→ **TASK PROMPT**
First find the line with "Alles accepteren (719, 679)" in the entries below, then set down exactly every line through the line with "Ga naar de homepagina", that line included.
-------- RECORDS FOR PROCESSING
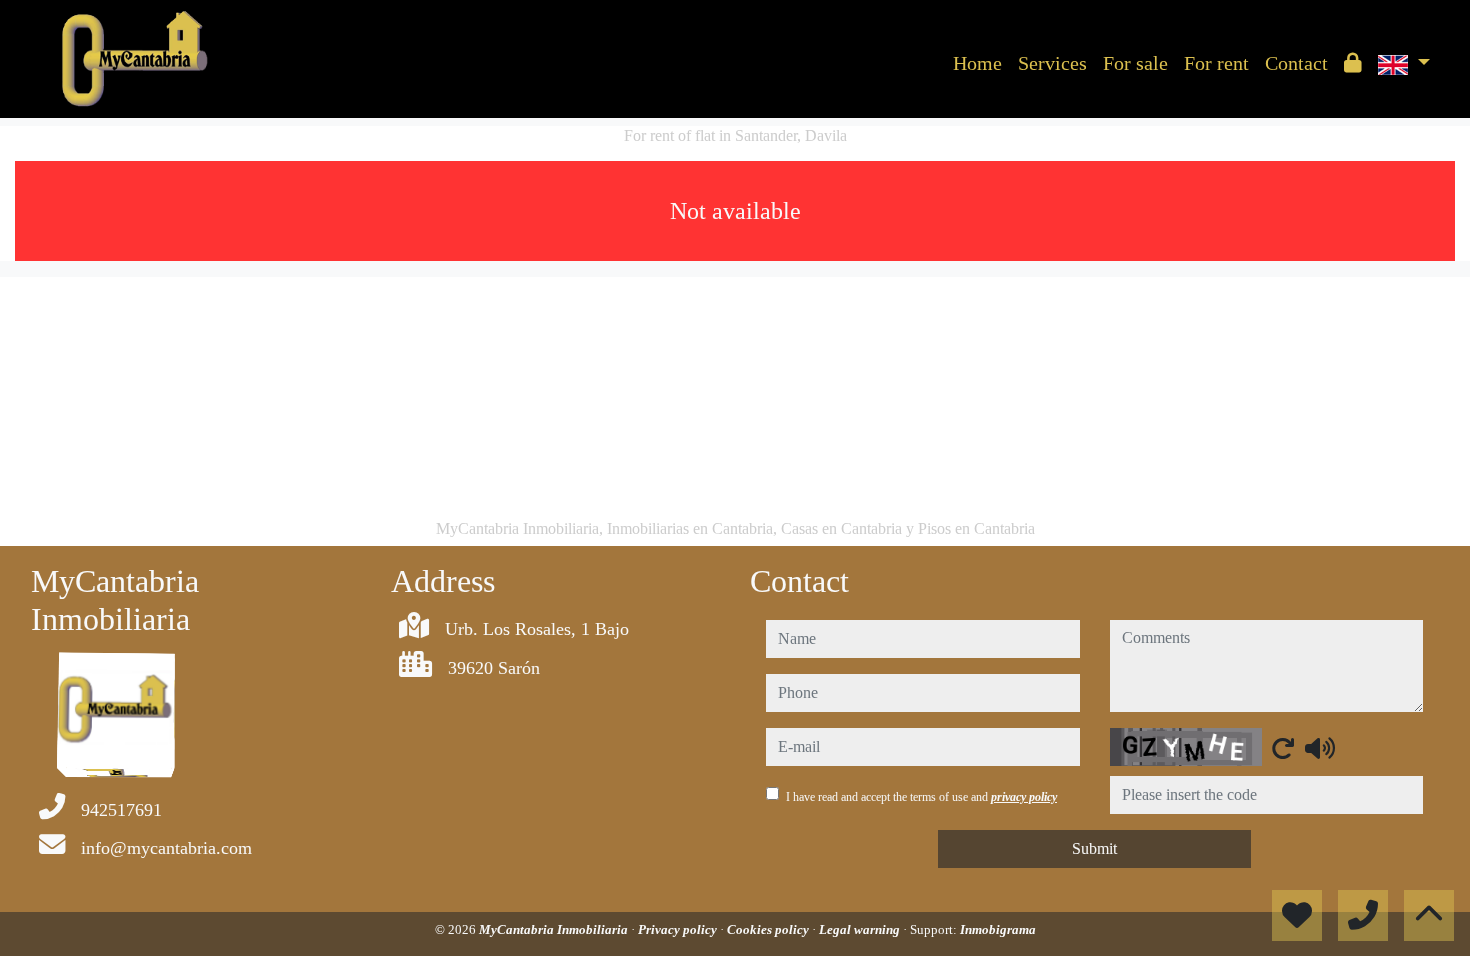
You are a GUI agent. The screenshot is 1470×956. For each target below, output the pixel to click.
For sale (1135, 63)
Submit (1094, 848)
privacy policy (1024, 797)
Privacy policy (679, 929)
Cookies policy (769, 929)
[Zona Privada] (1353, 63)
----------------
-------- RECORDS FOR PROCESSING
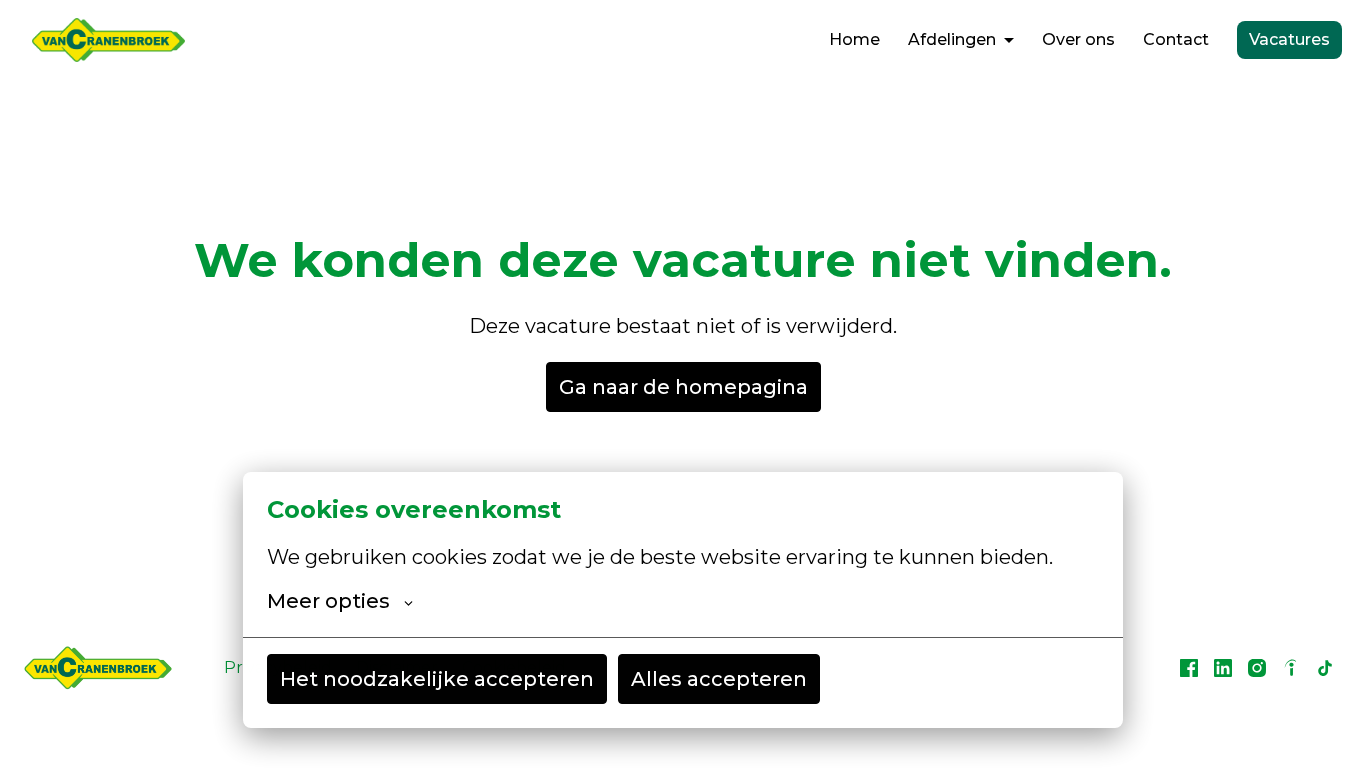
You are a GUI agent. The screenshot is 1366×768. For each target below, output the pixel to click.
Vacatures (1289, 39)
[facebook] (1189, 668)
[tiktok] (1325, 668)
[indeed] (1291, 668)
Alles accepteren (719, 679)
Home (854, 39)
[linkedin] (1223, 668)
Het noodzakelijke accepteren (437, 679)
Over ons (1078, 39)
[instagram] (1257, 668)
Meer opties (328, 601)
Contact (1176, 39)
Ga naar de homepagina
----------------
→ **TASK OUTPUT**
Alles accepteren (719, 679)
Home (854, 39)
[linkedin] (1223, 668)
Het noodzakelijke accepteren (437, 679)
Over ons (1078, 39)
[instagram] (1257, 668)
Meer opties (328, 601)
Contact (1176, 39)
Ga naar de homepagina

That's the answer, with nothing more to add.